Even if you put a 28W Coralife fixture, you still won't _need_ CO2.

CO2 will help at any lighting level. I'm just saying that with the Hamilton setup, it won't be necessary and that the tank can be managed with just Excel alone. Definitely not a problem if you want to use CO2 on it.


----------



## Crystalview (Aug 10, 2007)

You would have a lot more color options with the plants with CO2. Do you know about our Plant club in Sac? http://groups.yahoo.com/group/sacaquaticplant/
Great place to exchange plants and info.


----------



## mizu-chan (May 13, 2008)

Love the little tank next to the new set up


----------



## ddtran46 (Jul 8, 2008)

will the 27 watt be able to at least grow hc or dwarf hairgrass?


----------



## ddtran46 (Jul 8, 2008)

mizu-chan said:


> Love the little tank next to the new set up


thanks


----------



## Crystalview (Aug 10, 2007)

That's very interesting Eric. Could you explain why more wattage in a 10g? I would have guessed less seeing the tank is shorter and more narrow then most average tanks.


----------



## epicfish (Sep 11, 2006)

Crystalview said:


> That's very interesting Eric. Could you explain why more wattage in a 10g? I would have guessed less seeing the tank is shorter and more narrow then most average tanks.


Minimum Lighting Threshold: http://www.rexgrigg.com/mlt.html


----------



## Crystalview (Aug 10, 2007)

Cool



epicfish said:


> Minimum Lighting Threshold: http://www.rexgrigg.com/mlt.html


----------



## ddtran46 (Jul 8, 2008)

ok here is the tank with the light and substrate(no water) is this enough substrate?

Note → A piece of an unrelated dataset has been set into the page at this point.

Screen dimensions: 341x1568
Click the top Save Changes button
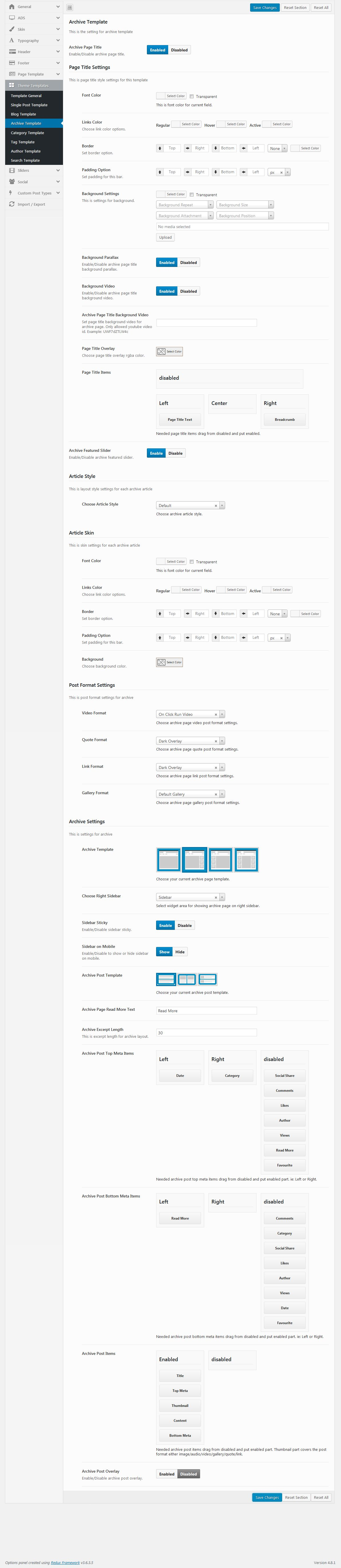(264, 7)
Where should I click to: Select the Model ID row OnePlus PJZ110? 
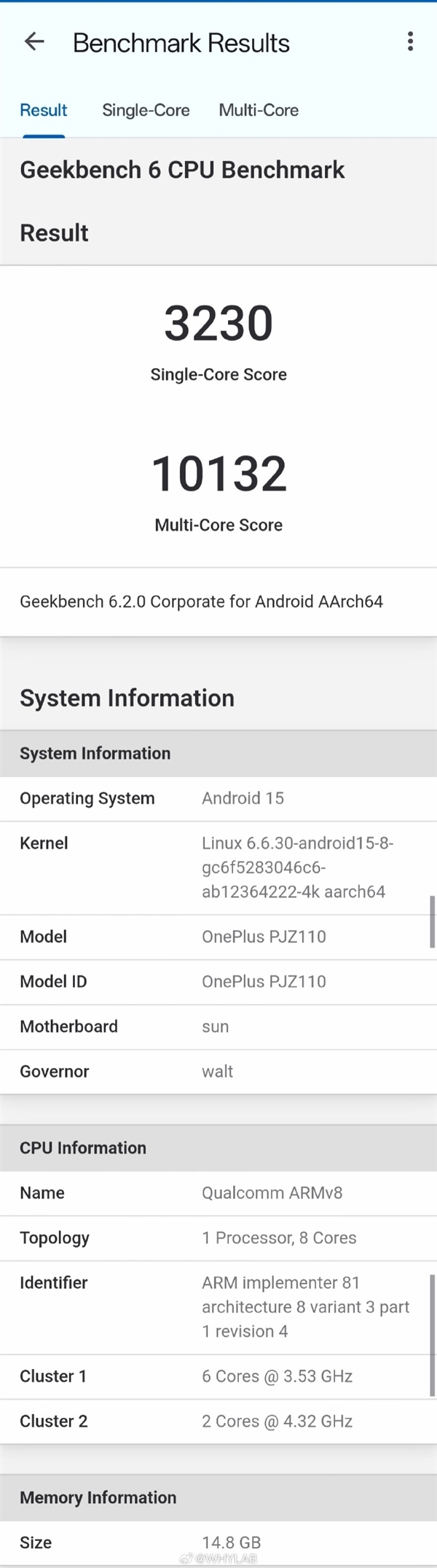click(x=219, y=981)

I am planning on buying more flourite because i think i dont have enough. I also plan on buying driftwood and stem plants for this tank.


----------



## FrostyNYC (Nov 5, 2007)

Crystalview, the wpg rule does not hold true in tanks 10 gallon and under because we oversimplify using the wpg rule by ignoring the intensity and lumens of the lighting. Basically, a 27 watt light is simply not intense enough to spur the kind of growth that, say, a 40 watt light would over a nano tank. 

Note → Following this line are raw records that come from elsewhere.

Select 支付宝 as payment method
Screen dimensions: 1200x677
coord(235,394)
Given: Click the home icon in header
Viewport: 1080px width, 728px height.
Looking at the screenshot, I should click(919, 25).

Prime example: A 5 watt light over a 1 gallon tank will grow very little, if anything, even though it's technically 5wpg.


----------



## FrostyNYC (Nov 5, 2007)

DDtran46,
Looks like enough substrate to me. Typically rule is 2 inches, but higher at the back for a decent slope. Is that all flourite black?


----------



## ddtran46 (Jul 8, 2008)

FrostyNYC said:


> DDtran46,
> Looks like enough substrate to me. Typically rule is 2 inches, but higher at the back for a decent slope. Is that all flourite black?


yeah it is all flourite black. I was planning on buying more flourite black and then top it off with some extra flourite black sand i have on top.


----------



## ddtran46 (Jul 8, 2008)

do you think i can grow hc or dwarf hairgrass with 27 watts?


----------



## ddtran46 (Jul 8, 2008)

ok i have decided to make a "river" in this tank.








does anyone know where i can buy white sand? i dont want to buy those 50lb bags. just enough to fill up the gap.


----------



## Crystalview (Aug 10, 2007)

Exotic Aquarium sells it by the pound. 6643 Franklin Blvd off 47th


----------



## ddtran46 (Jul 8, 2008)

Crystalview said:


> Exotic Aquarium sells it by the pound. 6643 Franklin Blvd off 47th


thanks. hahaha. i was just at exotic today.:icon_lol: they have white sand? i see play sand.. i guess ive never noticed it.


----------



## asimkhatri (Sep 17, 2007)

can u tellme the brand and flow rate of U filter..?


----------



## midnightk (Sep 24, 2008)

looks like a pp mini. idk what it rated at tho . =P


----------



## @[email protected] (Oct 24, 2007)

petco sells silica sand made for reptiles. they come in varying bag sizes. and grain sizes. you have the really fine ones and the larger ones. look in the reptile section.


----------



## charpark (Jan 29, 2008)

I doubt that 27w Home Depot light will be sufficient. I have that same light *AND *a 14 watt 10000k strip lamp over a 7 gallon minibow and have never gotten "high light." From my experience I've always supported the idea that the WPG rule does not apply to small tanks at all. 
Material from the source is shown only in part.